Work item => Set down each line of the data below exactly as it stands, dropping the pictures.

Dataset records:
+ + + +
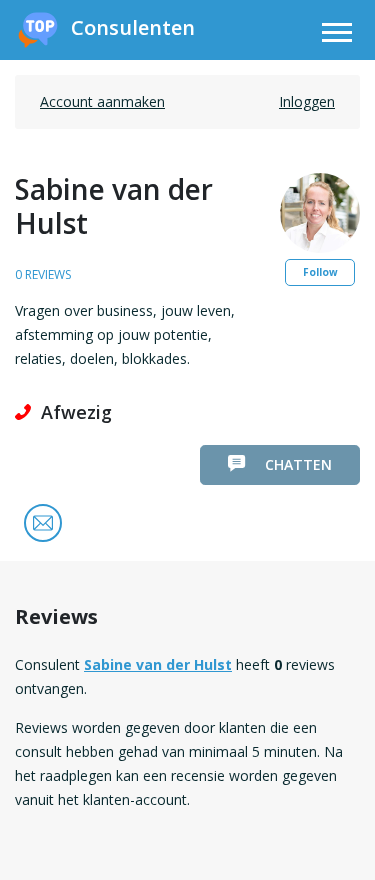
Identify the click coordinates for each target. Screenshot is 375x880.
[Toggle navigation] (337, 35)
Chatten (298, 464)
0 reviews (43, 274)
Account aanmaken (102, 101)
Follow (320, 272)
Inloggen (307, 101)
+ + + +
Result of the exercise =>
Identify the click coordinates for each target. Screenshot is 375x880.
[Toggle navigation] (337, 35)
Chatten (298, 464)
0 reviews (43, 274)
Account aanmaken (102, 101)
Follow (320, 272)
Inloggen (307, 101)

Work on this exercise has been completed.